Durch den Austausch eines Stücks wiedergewonnener internationaler Legitimität gegen einen wirtschaftlichen Schub könnte sich diese Annäherung zumindest kurzfristig als Win-Win-Situation für beide Länder erweisen. Dies ist ein Merkmal der aktuellen Geopolitik in der Region.

Vor dem Hintergrund des Rückzugs der USA aus dem Nahen Osten befürwortet Präsident Joe Biden intraregionale Annäherungen, die in letzter Zeit vermehrt zu beobachten waren. Seit der Angriff auf die Aramco-Ölanlagen in Saudi-Arabien im September 2019 ohne amerikanische Reaktion blieb, haben viele Verbündete Washingtons gegenüber ihren einstigen Feinden eine pragmatischere Außenpolitik verfolgt, um ihre Sicherheit und die für ihren wirtschaftlichen Wohlstand notwendige Stabilität in der Region zu gewährleisten.

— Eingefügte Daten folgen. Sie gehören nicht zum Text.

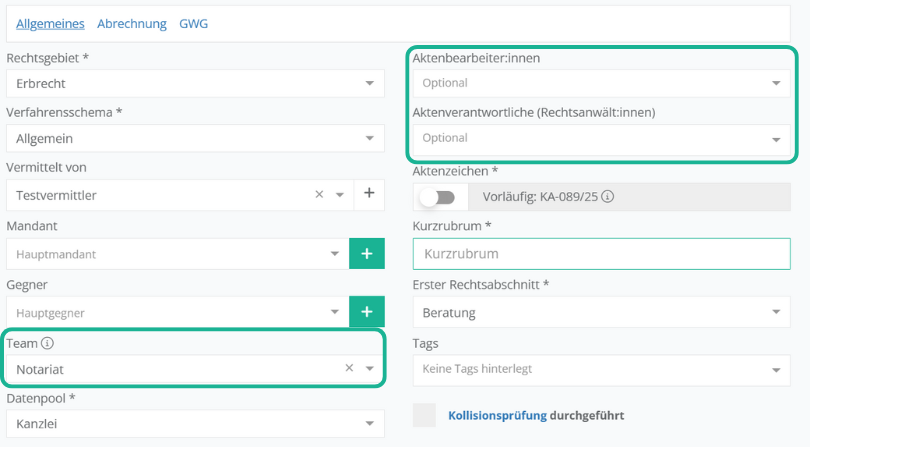Screen dimensions: 900x450
Task: Show info icon beside Vorläufig KA-089/25
Action: [x=607, y=197]
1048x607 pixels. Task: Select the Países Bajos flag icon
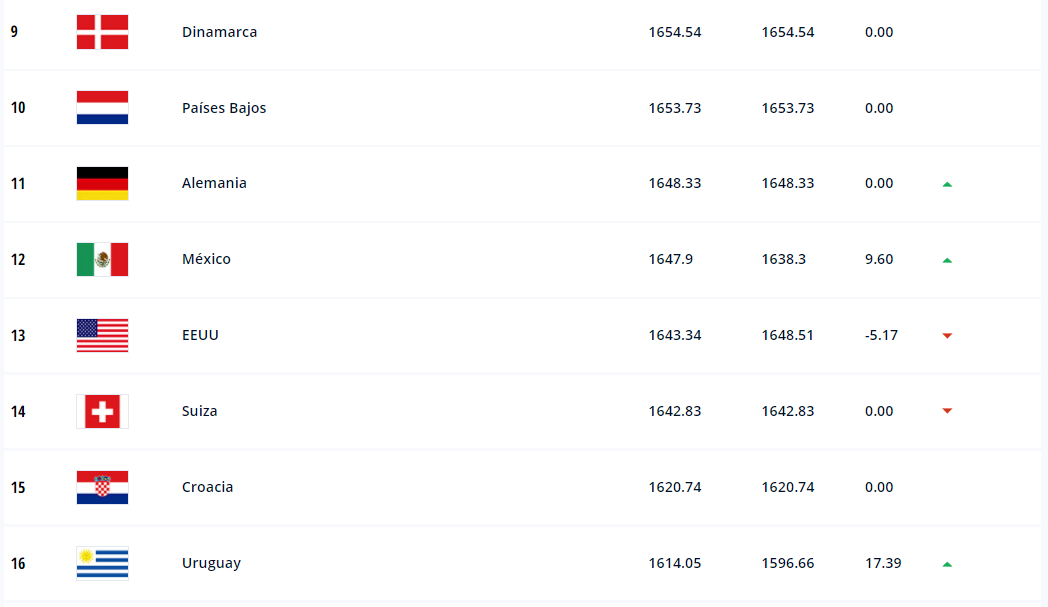101,107
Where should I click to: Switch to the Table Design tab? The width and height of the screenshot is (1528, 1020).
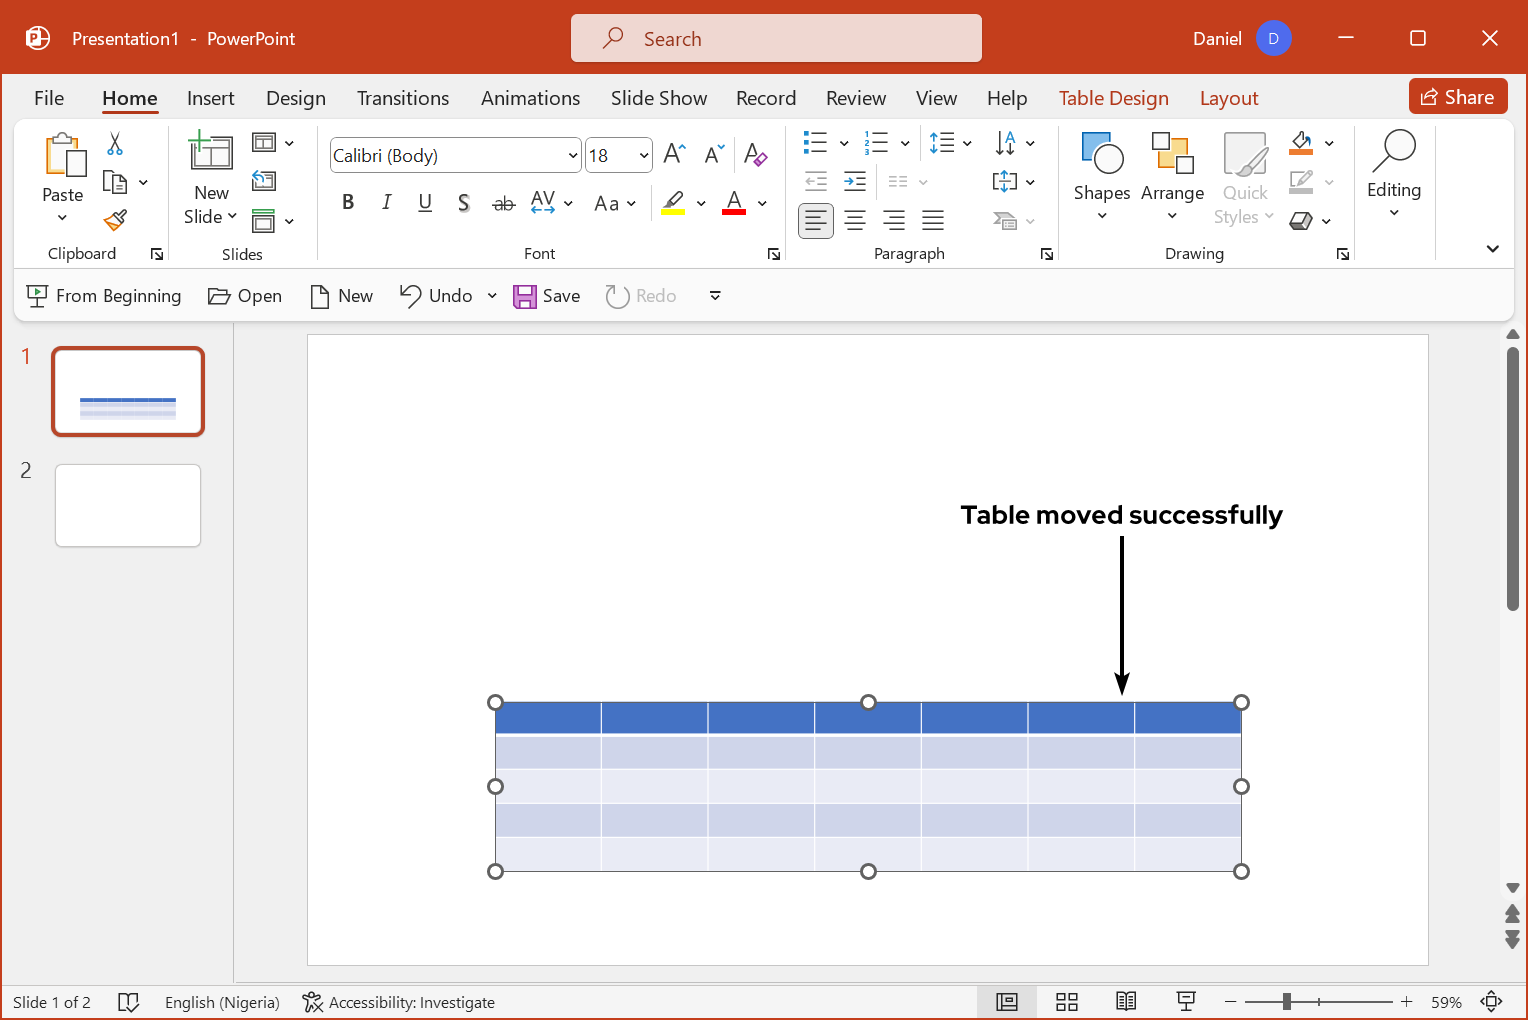tap(1113, 98)
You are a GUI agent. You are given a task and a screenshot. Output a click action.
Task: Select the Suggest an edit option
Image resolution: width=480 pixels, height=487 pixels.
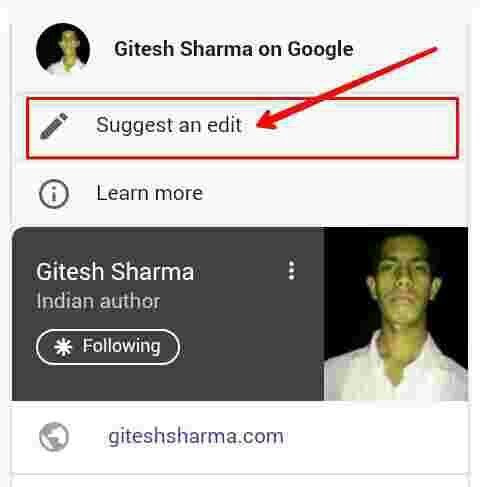tap(242, 128)
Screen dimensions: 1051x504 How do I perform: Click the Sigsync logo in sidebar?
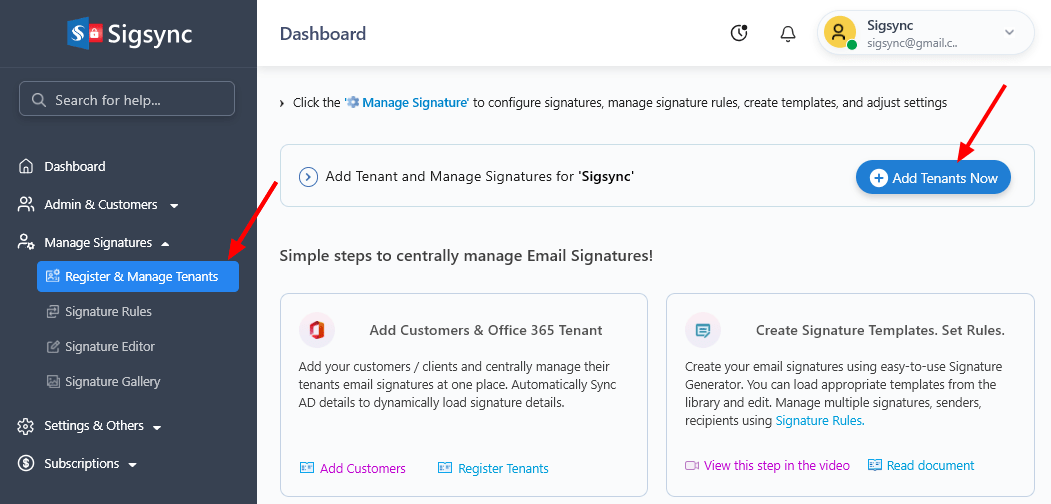coord(128,34)
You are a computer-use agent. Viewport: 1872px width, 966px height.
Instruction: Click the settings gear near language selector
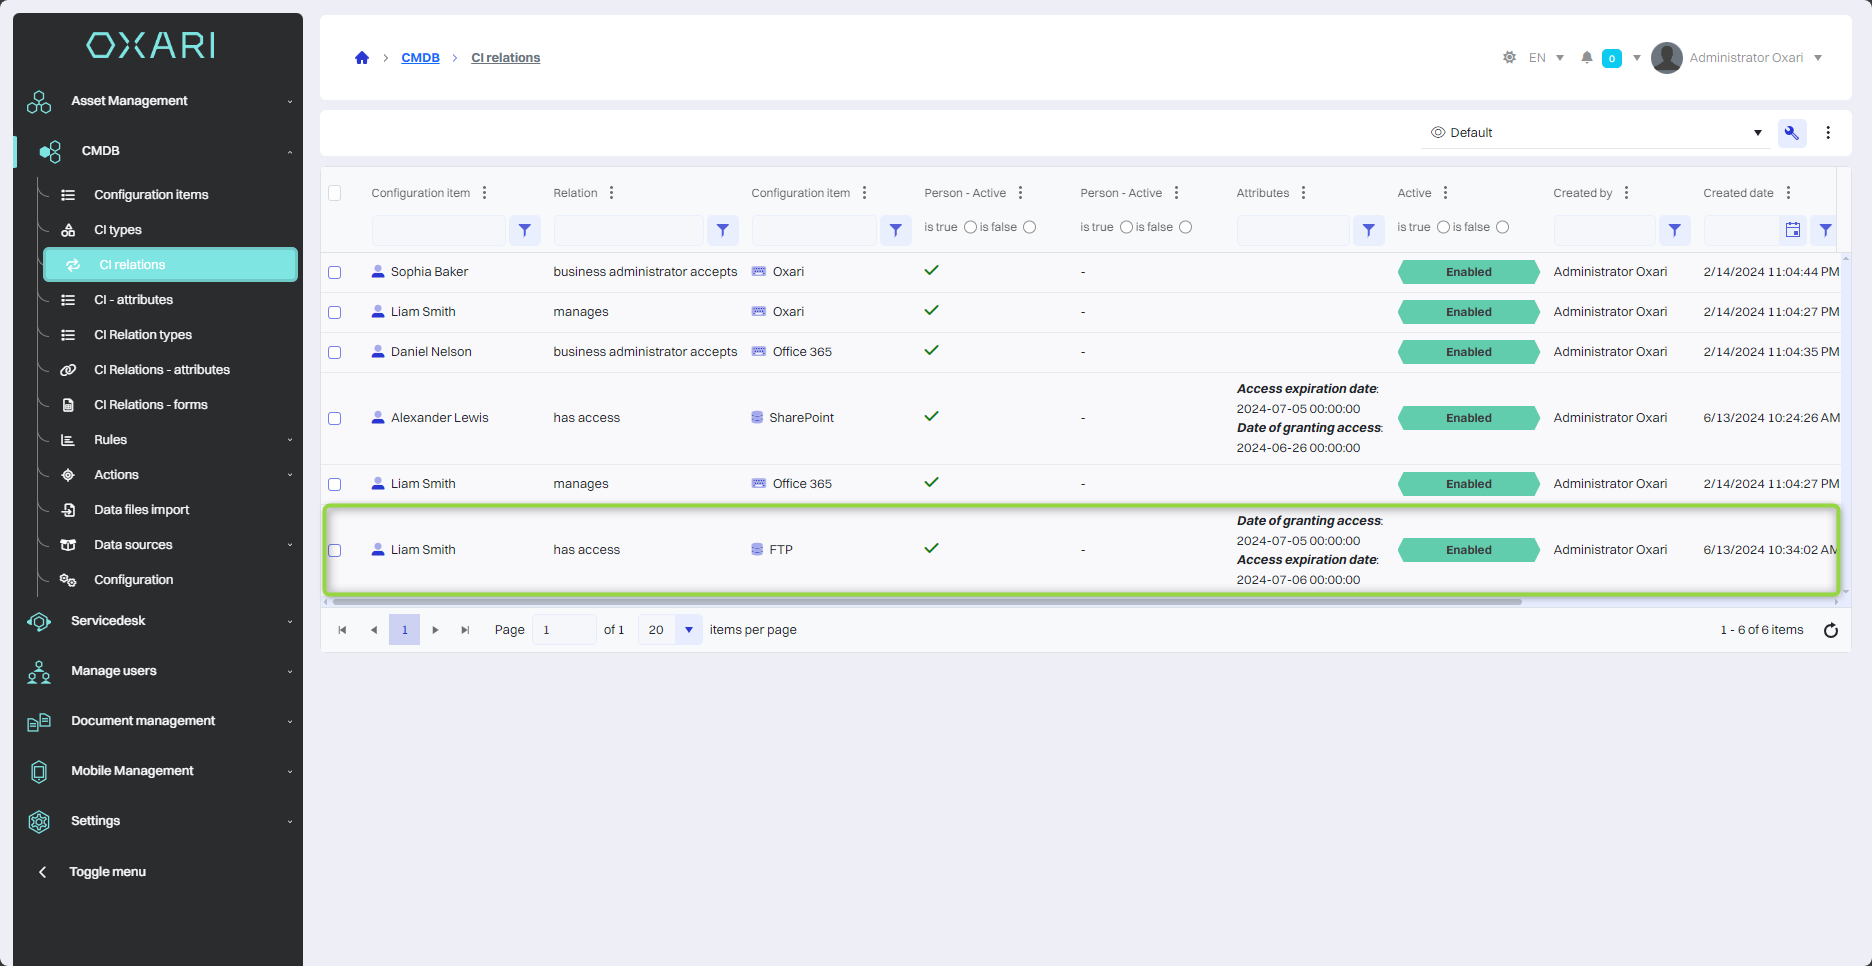click(x=1509, y=58)
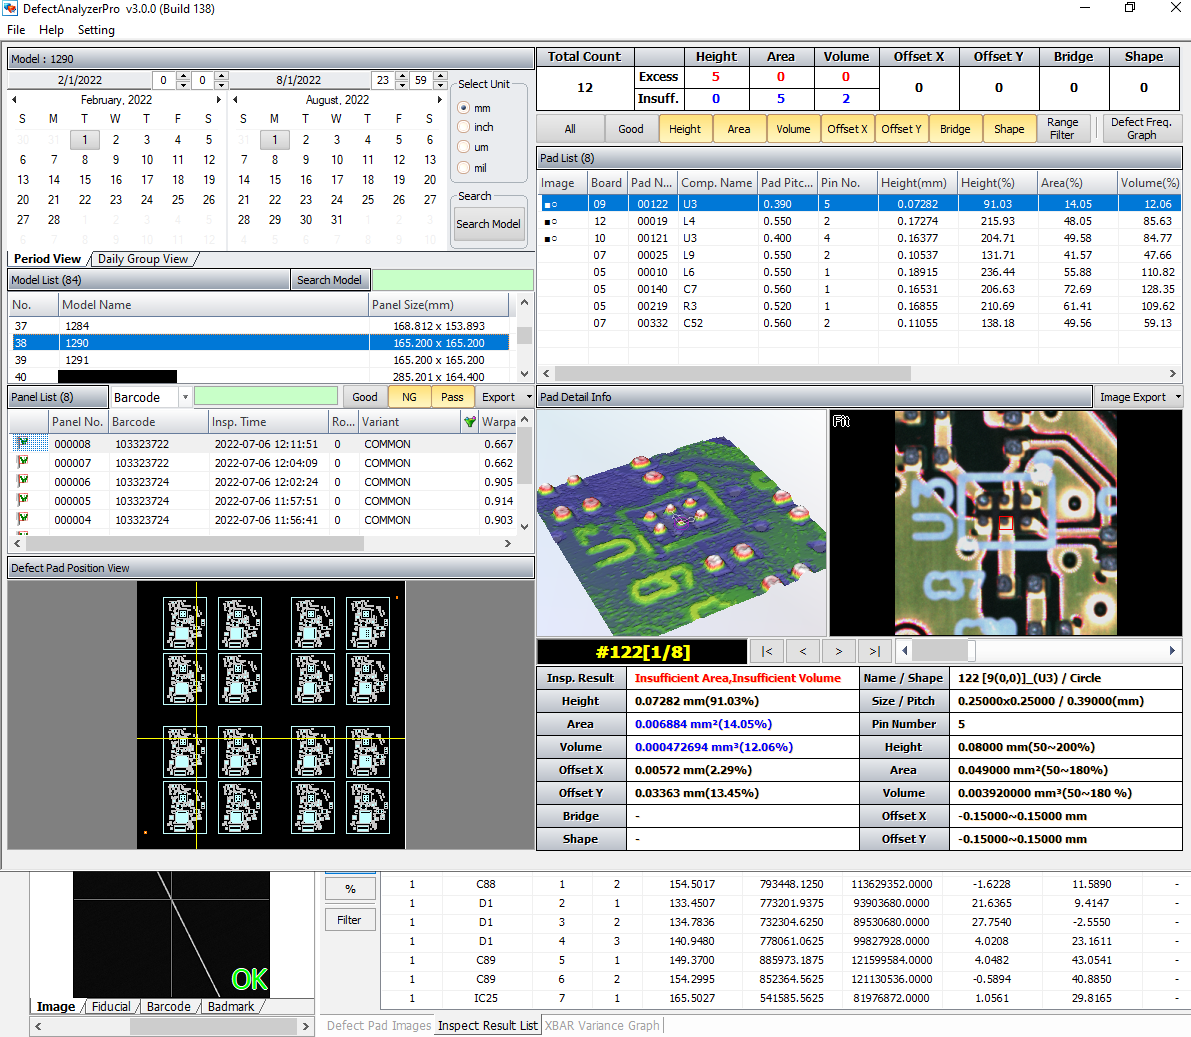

Dies gilt insbesondere für die VAE, die 2018 ihre Botschaft in Damaskus wiedereröffneten und 2020 das Abraham-Abkommen unterzeichneten, um eine strategische Partnerschaft mit Israel aufzubauen, was sie jedoch nicht davon abhielt, wieder mit der Türkei, aber auch mit dem Iran Kontakt aufzunehmen. So soll der türkische Präsident im Februar nach Abu Dhabi reisen, um die im November erzielten Fortschritte zu bestätigen. Saudi-Arabien verfolgt diese Entwicklungen aufmerksam, da das Königreich mit Abu Dhabi in einen Wettbewerb um ausländische Investitionen und Fachkräfte eingetreten ist.